When I was thirteen, I wrote an essay looking for my purpose. I asked:
How do I identify my passions, wishes, and dreams? Maybe it’s about being remembered as somebody with a purpose and not just anybody.
This was the year I first tried weed, when I almost got kicked out of school. I had already been arrested once.
I spent the next few years in and out of juvenile hall. I was still looking for my purpose. I was trying to pull myself out of this lifestyle — holding down a real job as a lifeguard and swim instructor. Then, I caught another charge.
I’ll be honest with you, I’m still traumatized by this experience. So I don’t want to say what happened exactly. But it led to me being incarcerated for more than 200 days.
At the start of my time in juvenile hall, I was grieving. But then, I decided, “Hell no, that’s the old me. They’re not going to get the best of me.”
Two other girls and I became the first in several years to graduate high school from inside juvenile hall. I completed packet after packet of study guides. It wasn’t easy. For geometry, I wasn’t allowed to have a ruler in my cell, so I used my hair for measurements.
I was an exception to the system. I never thought I’d accomplish these milestones.
I have been out now for a year. I feel extremely lucky. I’m in college. Now, I’m back in juvenile hall, but not as an inmate. I’m a youth commissioner. I sit in meetings with probation officers, the D.A., the public defender’s office, and judges. I insist that people working within the system treat incarcerated youth more humanely.
I tell other girls in the system: “Your life is still going. This is not a stop, not a pause.” I didn’t ever say, “Let me restart my life.” Because my life was happening in juvenile hall. Instead, I told myself, “Let me keep going.”

Collected data »
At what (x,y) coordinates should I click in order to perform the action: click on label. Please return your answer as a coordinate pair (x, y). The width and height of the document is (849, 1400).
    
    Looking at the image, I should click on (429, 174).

Requirement 1 »
In the personal account, switch "lifeguard" to "camp counselor" and give the passage again, beginning at the words "This was the" and stopping after "than 200 days.".
Requirement 2 »
Sum up the personal account in two sentences.

Result 1 »
This was the year I first tried weed, when I almost got kicked out of school. I had already been arrested once.
I spent the next few years in and out of juvenile hall. I was still looking for my purpose. I was trying to pull myself out of this lifestyle — holding down a real job as a camp counselor and swim instructor. Then, I caught another charge.
I’ll be honest with you, I’m still traumatized by this experience. So I don’t want to say what happened exactly. But it led to me being incarcerated for more than 200 days.

Result 2 »
After years in and out of juvenile hall, the writer was incarcerated for more than 200 days and became one of the first in several years to graduate high school from inside juvenile hall. Out for a year and now in college, the writer serves as a youth commissioner, pushes for more humane treatment of incarcerated youth, and tells girls in the system that their lives are still going.